Abstract

The Black Earth was made by grassland to suit itself. Its outstanding attributes are fertility, rapid permeability allied with generous available water capacity, and resilience in the face wind and weather. Breaking the sod in the eighteenth and nineteenth centuries, and ploughing ever since, has degraded the soil and its capacity to yield both crops and ecosystem services. A narrow focus on crop yield has created a gamut of environmental and societal problems: degradation of the uplands has rendered the land more susceptible to drought, loss of woods and meadows in bottomlands has increased vulnerability to floods. These problems are political rather than scientific. Given political will, they can be overcome: outstanding examples are the adoption of a nationwide program of soil conservation in the USA following the Dust Bowl in the late 1930s, and implementation of the Plan for the Transformation of Nature in the USSR after the 1946–1947 drought. Farmers’ experience and long-term field experiments show soil organic matter to be an integral index of soil fertility. Over the past century, Chernozem have lost half of their organic matter; relative to virgin soils, losses have been greater and they continue through increased mineralization caused by intensive tillage and insufficient inputs of crop residues and manure. Agriculture with a perpetual deficit of energy is not sustainable. Likewise, agriculture that neglects soil structure may well turn the steppes into desert.

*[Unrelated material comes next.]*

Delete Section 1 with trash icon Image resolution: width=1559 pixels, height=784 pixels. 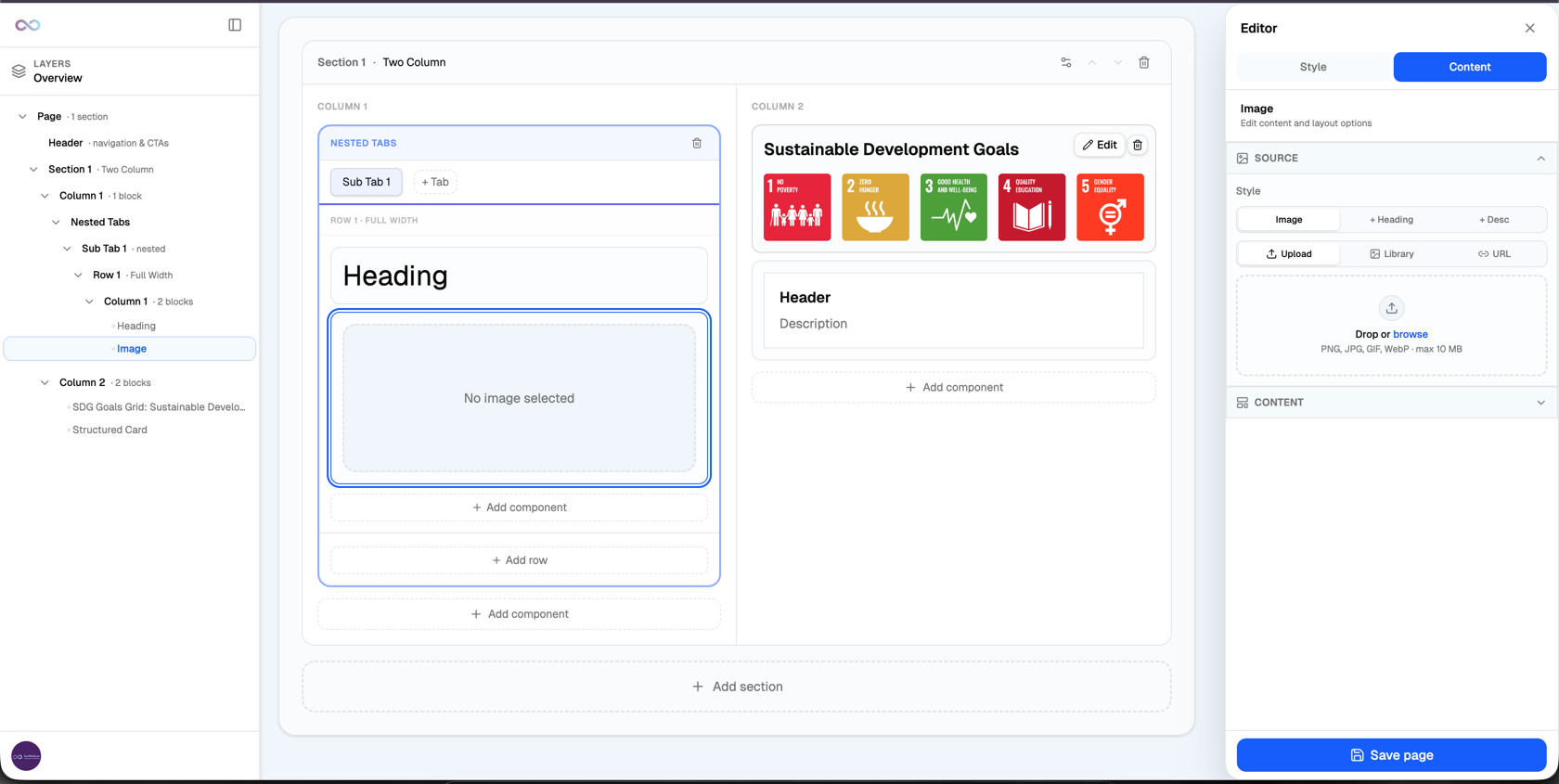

The regular release of plant nutrients depends on the labile fraction of soil organic matter, and stocks are maintained under crop rotations with perennial legumes and goodly dressings of farmyard manure. The greater the input of fresh organic matter, the greater the mineralization of SOM and the capacity of soil to meet crops’ nutrient demands. However, crop yields are not correlated with total SOM or, even, with the labile fraction: biochemical composition, rate of turnover and the capacity to release nutrients are the most important factors in yield formation. A diversity of crops in rotation, as opposed to continuous monoculture, increases the ability of the root system to absorb nutrients and water from soil. This reduces farmers’ dependence on industrial inputs for crop nutrition and control of weeds, pests and diseases: poor soil quality has to be compensated by costly external inputs.